Oprah Winfrey has been a mainstay in the American media for over two decades. Her impact on storytelling, literature, and in film and television has been significant, so much so that the National Museum of African American History and Culture is celebrating the media mogul with the launch of an exhibition that explores her upbringing, her influence on American culture, and her life’s work.
The exhibition, titled “Watching Oprah: The Oprah Winfrey Show and American Culture,” opened Friday, according to the Washington Post, and will run through June 2019. The exhibition features video clips, interview segments, movie costumes, and personal photographs, as well as journals, to explore “what has influenced Winfrey and how her work has shaped America.”
“What’s interesting is the same way America thought about Walter Cronkite—you could trust Walter Cronkite and his opinion—they trust Oprah,” museum director Lonnie G. Bunch III told the Post. “An African American woman becomes the person America turns to.”
Winfrey, whose net worth is north of $ 2.9 billion, according to Forbes, isn’t just a mere media personality, she is also an African American activist whose contribution to American culture “rank alongside those of Sojourner Truth and Ida B. Wells, according to the new exhibition at the National Museum of African American History and Culture.

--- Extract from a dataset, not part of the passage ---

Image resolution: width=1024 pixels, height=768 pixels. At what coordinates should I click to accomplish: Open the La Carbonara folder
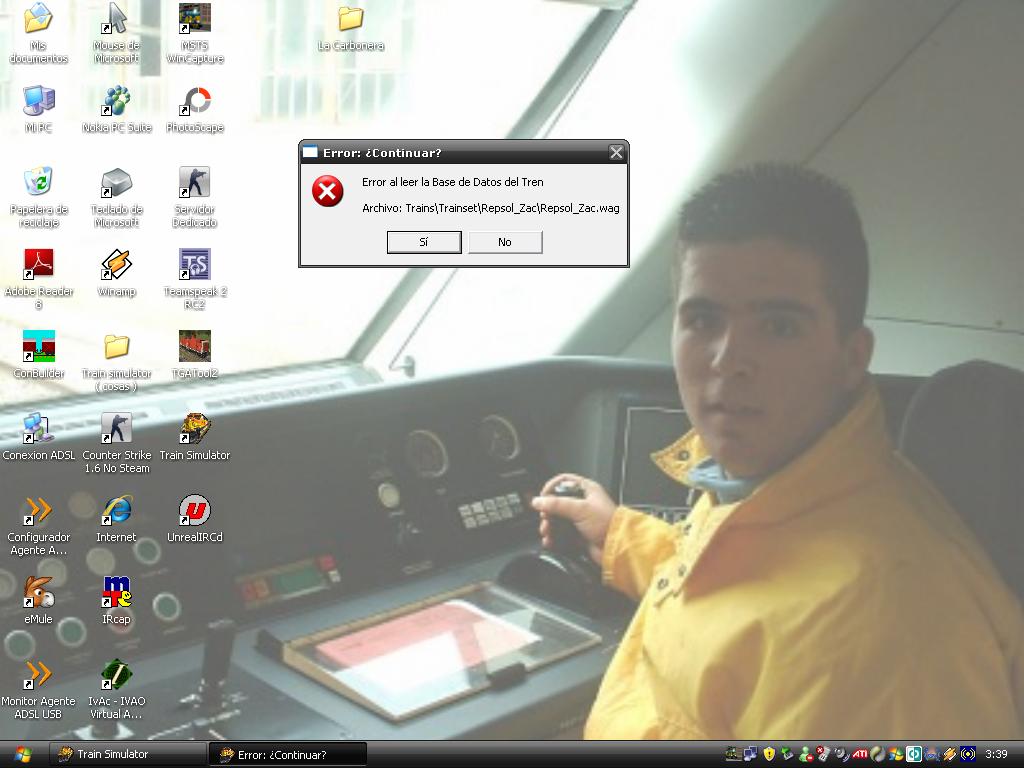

Although Winfrey is the museum’s largest individual donor with her $ 21 million gift to the $ 540 million museum, Bunch said her role as a benefactor did not influence the exhibition.
“We made sure there was a bright line, that this was done by the museum and museum scholars,” he said. “The fundraising was not through Oprah’s people.”

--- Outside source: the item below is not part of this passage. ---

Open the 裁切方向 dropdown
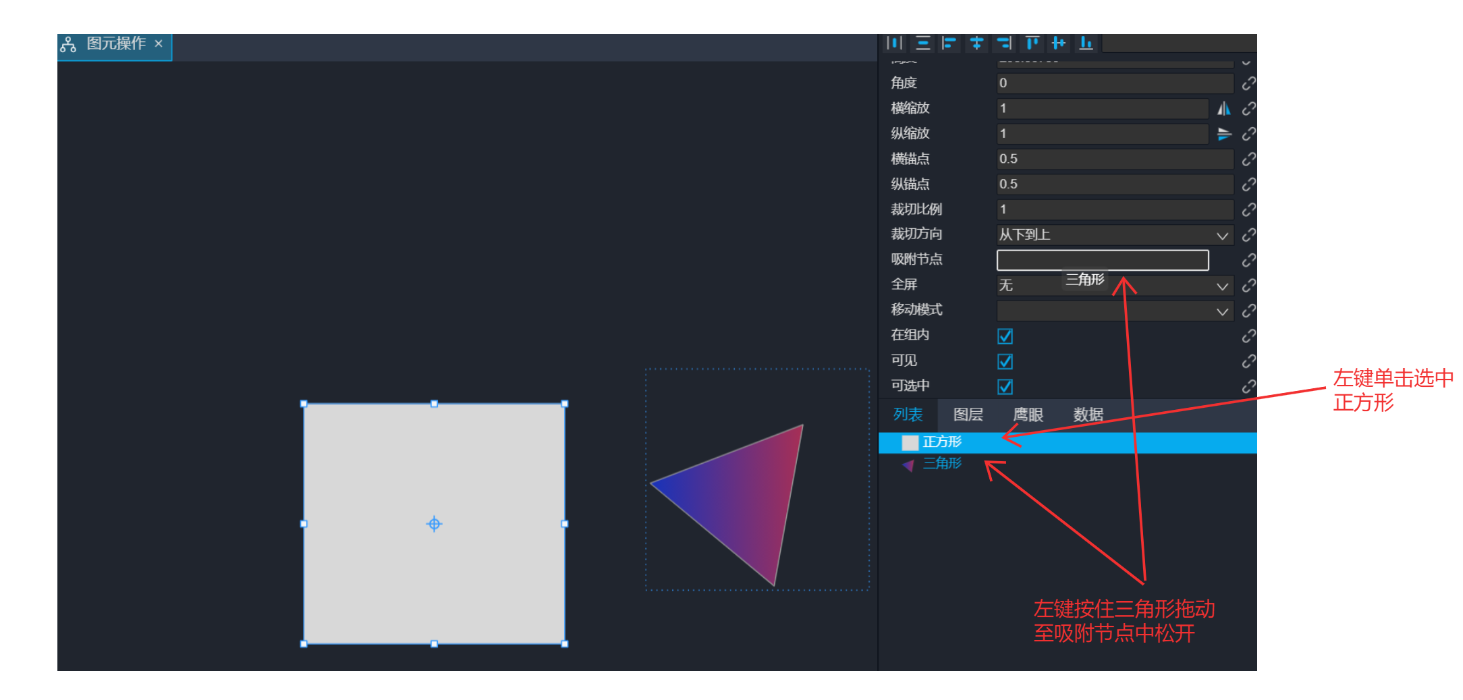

The curators in charge of the exhibit—Rhea L. Combs and Kathleen Kendrick—worked with Winfrey and her staff on fact-checking, background information and arranging loans for the exhibition.
“In terms of content and narrative and the way the story is told, it’s the museum’s product. The way we approached it was the way we approach all of our exhibitions,” Kendrick said. “We’re providing a context for understanding not only who she is, but how she became a global figure, and how she is connected to broader stories and themes.”
The Special Exhibitions gallery, which houses the first section of the show, explores Winfrey’s childhood and early career and how the cultural shifts of the 1950s and ’60s informed her worldview, per the Post.
“Civil rights, the women’s movement, the media and television landscape, she’s at this distinct intersection of all of these dynamic moments,” Combs said. “She becomes someone at the forefront of dealing with ideas, of discussing hot-button topics like racism and sexual orientation.”
The middle section explores the highest-rated talk show in television history, using artifacts from Winfrey’s Harpo Studios in Chicago, where the “Oprah Winfrey Show” was filmed. The section focuses on “its evolution, its variety of subject matter and guests, and its reach into social issues such as racism and equality.”
“She used television as a social medium, convening conversations and creating these interactive experiences with people,” Kendrick said. “She’s offering lessons for living, social guidance in a way.”
The third section looks at Winfrey as a “cultural influencer and tastemaker” in the movies she has featured and produced, the books she promoted in her book club as well as her philanthropic work.
“There are so many issues, about women, power, media, body image,” Bunch said. “This should be a popular show because of the impact of this person, but it is also a show that allows us to think about what it means that a woman who doesn’t fit the TV look could build a media empire and become an entrepreneur.”